Jakarta, Gatra.com - Para ahli sepakat bahwa coronavirus pemicu COVID-19 menyebar melalui kontak langsung dan percikan bersin atau batuk, dan tidak membahayakan ketika jatuh tanah. Tetapi sebuah surat yang ditandatangani 239 ilmuwan baru-baru ini menunjukkan bahwa virus itu juga dapat menyebar melalui transmisi udara, bertahan di udara selama berjam-jam dalam "mikrodroplet" yang lebih ringan.
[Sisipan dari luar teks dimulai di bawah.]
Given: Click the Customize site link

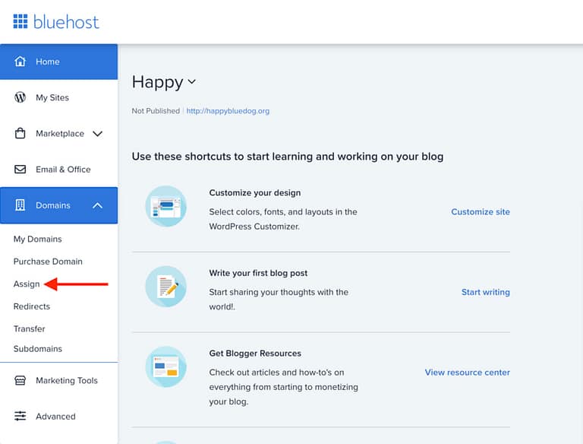Looking at the screenshot, I should click(480, 212).
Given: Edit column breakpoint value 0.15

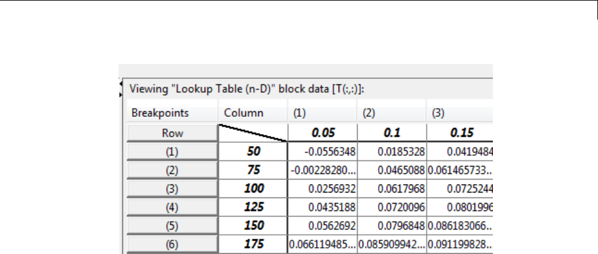Looking at the screenshot, I should (460, 132).
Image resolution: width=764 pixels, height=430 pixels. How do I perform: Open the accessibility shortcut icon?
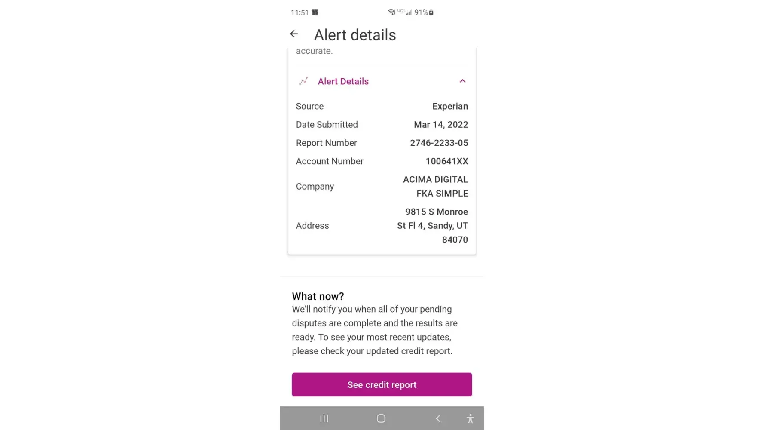click(x=471, y=418)
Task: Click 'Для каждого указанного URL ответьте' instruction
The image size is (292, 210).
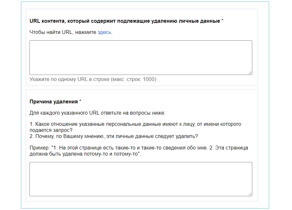Action: click(97, 113)
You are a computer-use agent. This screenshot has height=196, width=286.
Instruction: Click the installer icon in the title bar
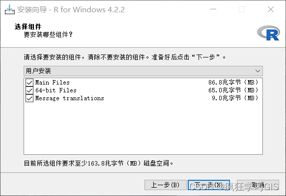click(x=10, y=9)
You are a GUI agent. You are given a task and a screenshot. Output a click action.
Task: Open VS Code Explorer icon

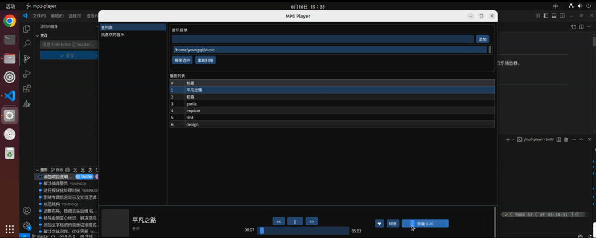(27, 28)
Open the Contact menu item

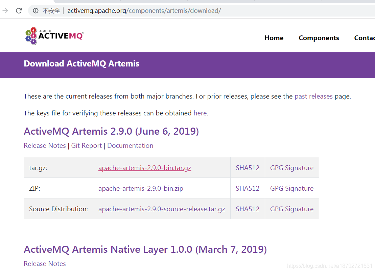tap(365, 38)
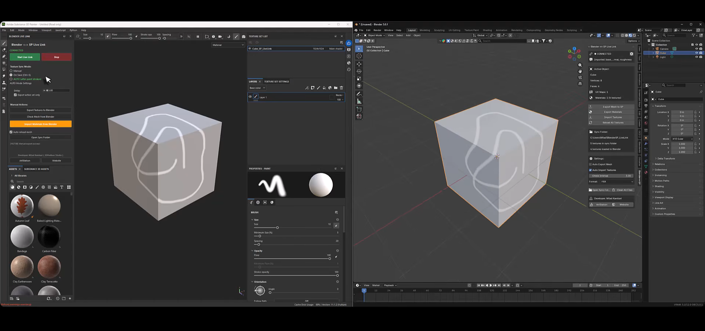Screen dimensions: 705x331
Task: Select the AUTO after paint strokes mode
Action: [11, 79]
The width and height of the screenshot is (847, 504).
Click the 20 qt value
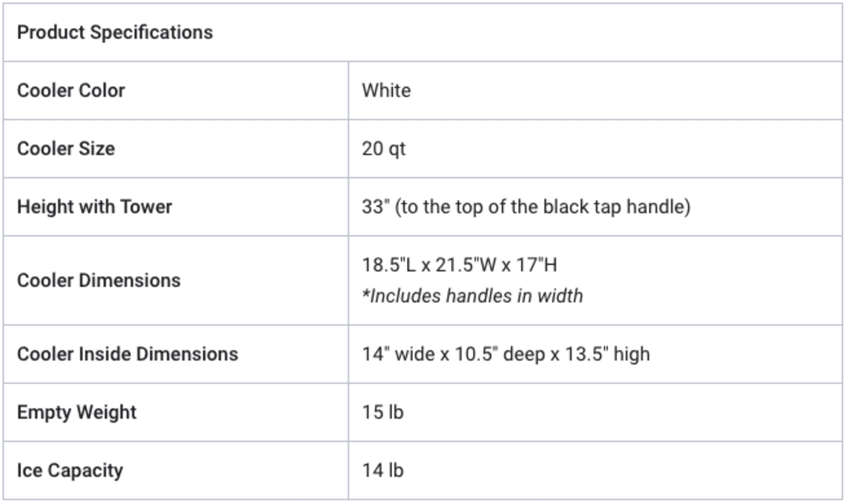coord(384,148)
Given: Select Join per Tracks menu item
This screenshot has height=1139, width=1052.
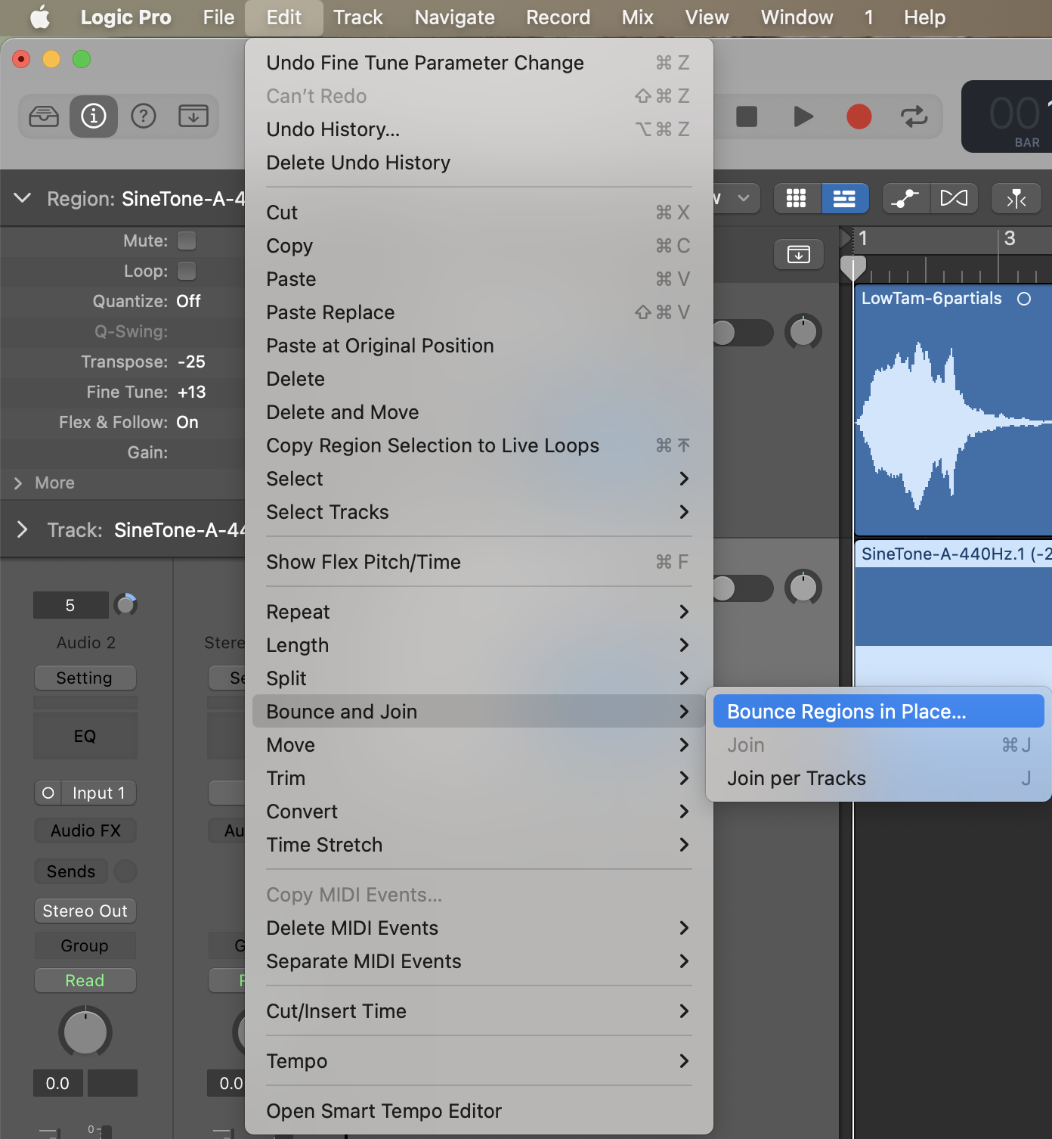Looking at the screenshot, I should pos(797,778).
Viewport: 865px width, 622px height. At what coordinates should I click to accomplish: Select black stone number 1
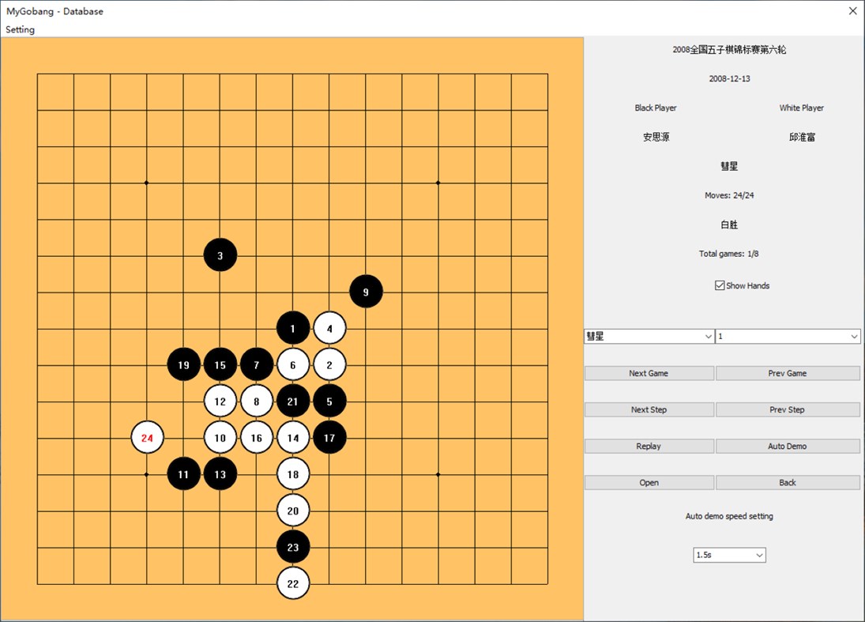point(293,328)
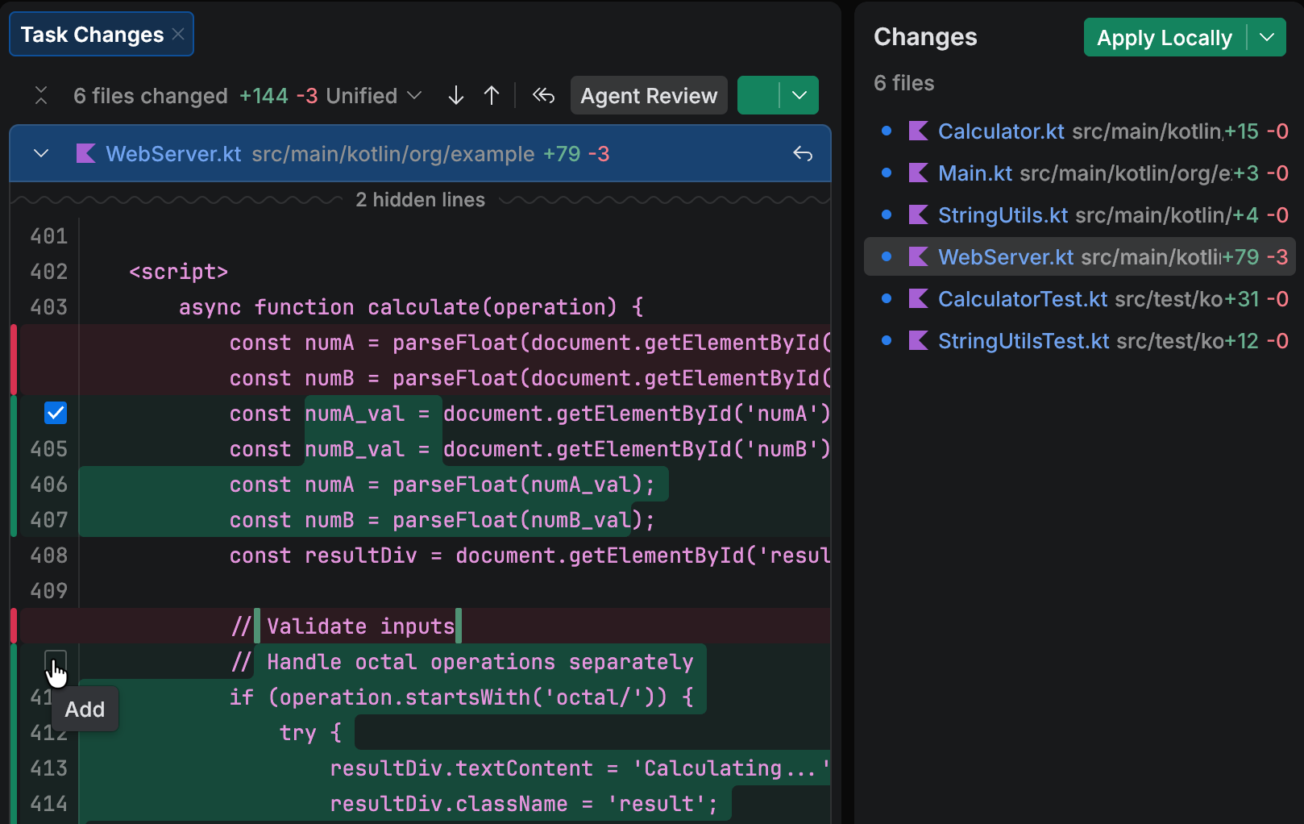Jump to previous change with up arrow

point(492,96)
Livescience.com, 08/07.
Surat itu menantang pedoman terbaru dari Organisasi Kesehatan Dunia (WHO), mendesak lembaga untuk mengenali penularan melalui udara sebagai rute signifikan infeksi COVID-19, dan mencegahnya. "Kita harus mencermati dan memperhatikan semua jalur transmisi penting untuk membuat kemajuan (pencegahan) COVID-19," William Nazaroff, penulis surat dan profesor emeritus teknik sipil dan lingkungan di University of California Berkeley, kepada Live Science.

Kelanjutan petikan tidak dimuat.